Liang, Y., Baral, A., Shahandashti, M., & Ashuri, B. (2022). Availability Heuristic in Construction Workforce Decision-Making amid COVID-19 Pandemic: Empirical Evidence and Mitigation Strategy. Journal of Management in Engineering, 38(5), 04022046.

The decision-making situations of the construction workforce have been drastically altered since the outbreak of the Coronavirus 2019 (COVID-19) pandemic. The new situation, where decision-makers strive to promptly respond to the unprecedented crisis to sustain essential construction operations without compromising the safety and health of workers, implies the presence of an availability heuristic. An availability heuristic has the potential to bring unconscious, systematic errors to the decision-making process. This study creates a decision-making experiment to empirically examine the presence of an availability heuristic and the effectiveness of a corresponding mitigation strategy in construction workforce decision-making under COVID-19 uncertainties. The experiment was conducted among students in the construction program from April 2021 to May 2021. Results show that students tend to support the management improvement ideas that fall into their most familiar fields. Providing information on other options against the option with the easiest recalled instances has been proven effective in terms of reducing the presence of the heuristic. Moreover, the results show that the presence of the heuristic is robust and unspecific to the level of education and years of work experience. The primary contributions of this research are (1) identifying the presence of the availability heuristic in construction workforce decision-making under COVID-19 uncertainties, (2) testing the effectiveness of a mitigation strategy against the availability heuristic, (3) bridging the rational decision-making with actual choices, (4) introducing the approach of decision-making experiments for future studies in construction engineering and management (CEM), and (5) suggesting an integrated perspective taking advantage of both positivism and constructivism for CEM decision-making.
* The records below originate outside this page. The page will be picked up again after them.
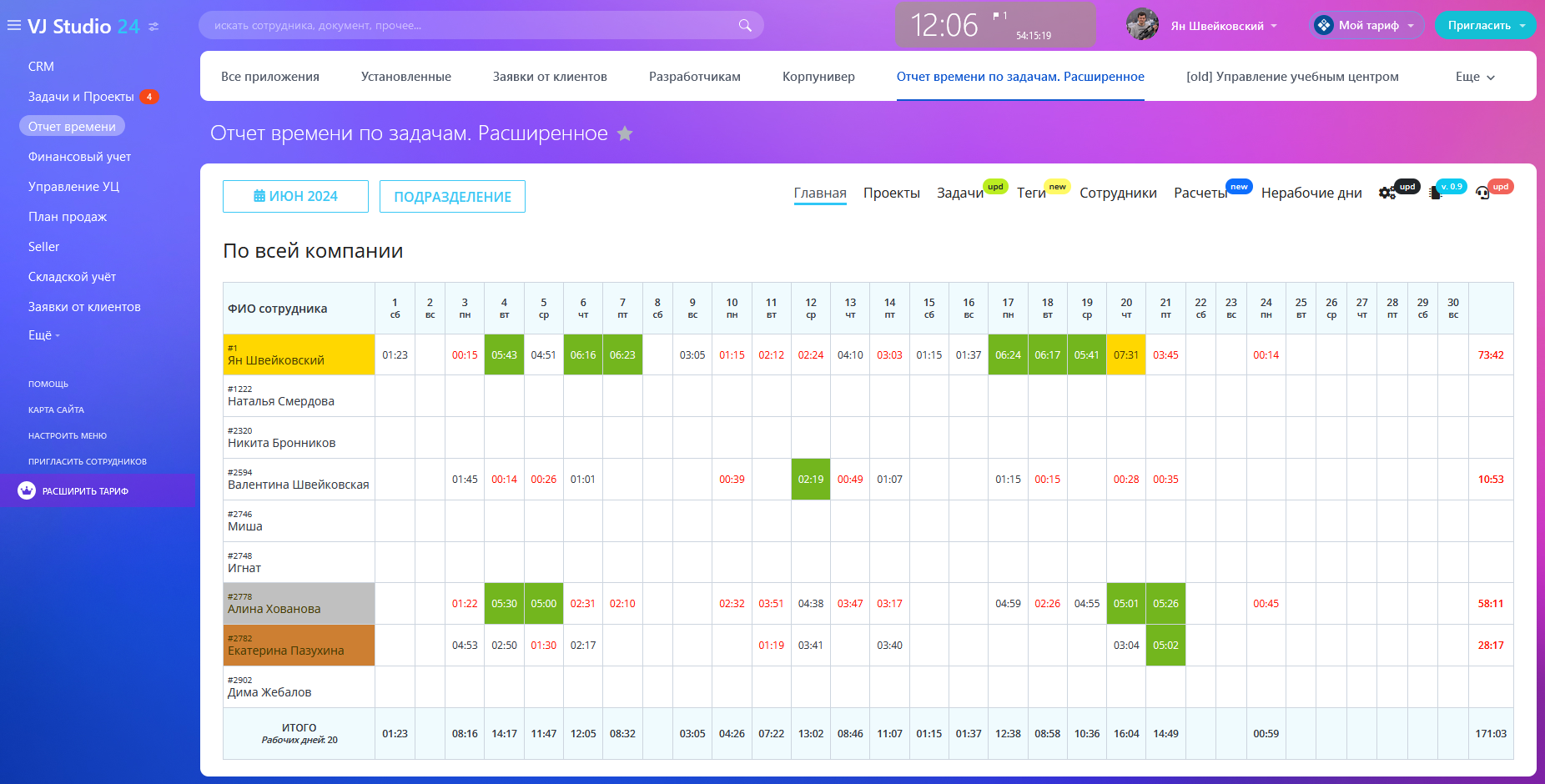The width and height of the screenshot is (1545, 784).
Task: Open the headset support icon
Action: point(1482,193)
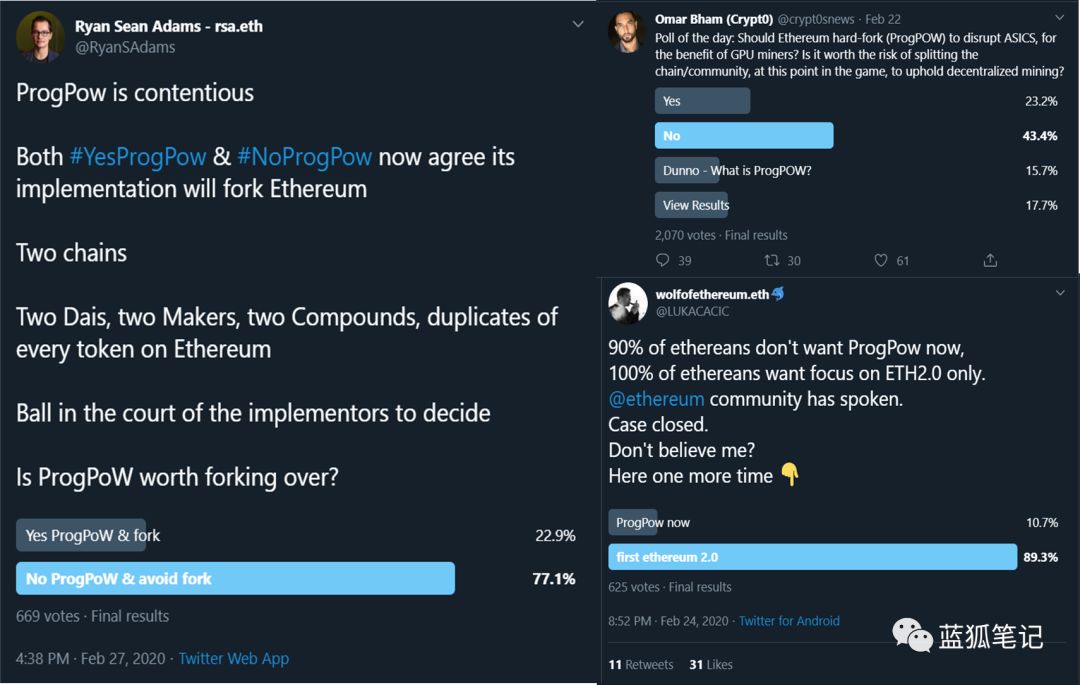View the 31 Likes list
1080x685 pixels.
711,664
It is anticipated that policy makers can benefit from this study by enhancing the understanding of construction workforce decision-making amid a pandemic. This enhanced understanding can help to design effective strategies to promote the normal operation of the essential construction industry and ensure the safety and health of approximately 7.6 million employees in the construction industry during the COVID-19 pandemic and similar crises in the future.